I’m dating myself a little bit, leaning on a 32 year old film that itself was a sequel to a 57 year old film.  But it is the best example I can think of of a long-gap sequel that was a true continuation of a story, taking it in a whole new direction, with confidence and total originality.  The Color of Money was directed by Martin Scorcese and brought together two of the biggest Hollywood stars of their respective generations in Paul Newman (reprising his role of “Fast Eddie” Felson from the first film) and a young Tom Cruise whose star was still on the rise. The great thing about The Color of Money is that it is totally self-contained.  You do not need to see The Hustler to understand and enjoy The Color of Money, but if you do, then The Color of Money takes on a whole new level of complexity that I found completely fascinating as a self-proclaimed movie geek, and card-carrying member of the human race.  The Color of Money won Paul Newman his first Best Actor Academy Award (on his 7th acting nomination – he would be nominated twice more for acting subsequent to TCOM) and was nominated for three others. I suppose one could argue that comparing a film directed by a film legend, Martin Scorcese and a film directed by Rob Marshall, the guy who made Pirates of the Caribbean: On Stranger Tides isn’t entirely fair.  To that I would say, why not get a film legend to make a Mary Poppins sequel then?  Just because the guy was hugely successful in musical theater doesn’t mean he can make a good movie.

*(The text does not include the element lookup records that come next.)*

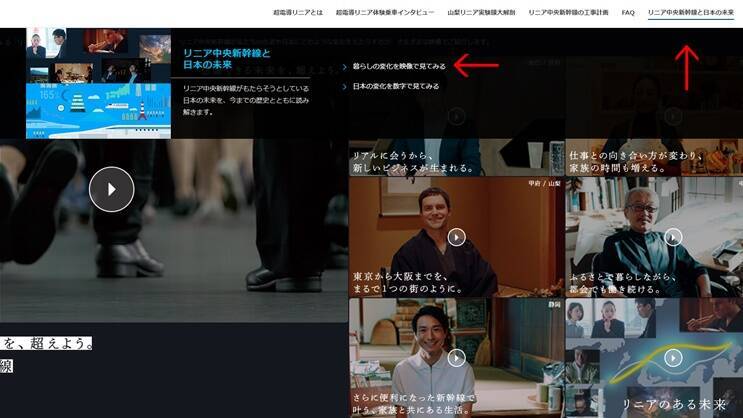743x418 pixels.
Task: Open the FAQ page
Action: tap(628, 12)
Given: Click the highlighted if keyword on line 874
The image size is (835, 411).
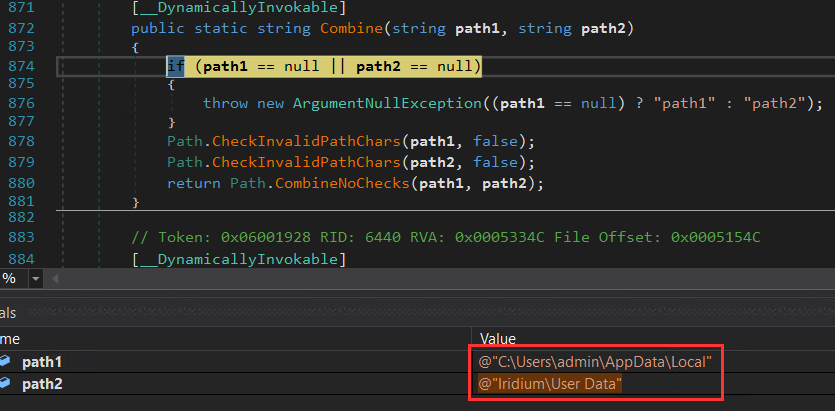Looking at the screenshot, I should (176, 66).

No, Memoirs of a Geisha does not count. It’s perhaps the single most expensive soap opera ever filmed.  Not a compliment.

Ok, so I didn’t like the music, story or director.  I did, however like Emily Blunt.  A lot. She’s pretty goddamn perfect.  I can think of zero fault of any kind in her performance. I’ve been trying to imagine who might have been a better choice for the role and I can think of nobody.  It’s inspired casting, a role she was practically born to play.  Which, again makes it all the more disappointing that the film played it so safe, to the point of boredom.  Yeah, I fell asleep for a little while in the middle.  Even Emily Blunt couldn’t keep me conscious through that utterly irrelevant and odd-ball (not in a good way) scene with Meryl Streep, who channels the voice/accent of her character in Sophie’s Choice, of all the films to call attention to when performing in a Disney musical ostensibly for kids. The rest of the cast were excellent.  I just wish they had a more interesting script to work with.  I will make one exception though… I really did not like Lin-Manuel Miranda. Full disclosure, Lin-Manuel Miranda is a performer I simply do not like.  Can’t put my finger on it… he just bugs me.  In Mary Poppins Returns he’s the obligatory Dick Van Dyke/Bert fill-in and honestly, he was never going to hold a candle to Dick Van Dyke.  The fact that they even tried is perplexing.  Added to which, Miranda is mostly of Puerto Rican descent.  It’s hard to forget that when watching him speak and sing in a cockney accent. It’s kinda like trying to suspend disbelief when watching Charlton Heston try to play a Mexican character in Touch of Evil.  Or perhaps a more relevant example, when Rob Marshall cast three Chinese actresses to play Japanese characters in Memoirs of a Geisha. There we go, full circle.

It would be cynical to write an entire review without admitting that I did smile a lot throughout the film.  It’s lighthearted throughout with small doses of heartfelt sentiment revolving around parenthood and the struggles of carrying on a family after the death of a spouse. I just wish it had been created with more ambition.  Retreading familiar territory is the cardinal failing of so many sequels these days.  I was really hoping they would take this one in a more interesting direction.  Maybe the next film in the inevitable series will.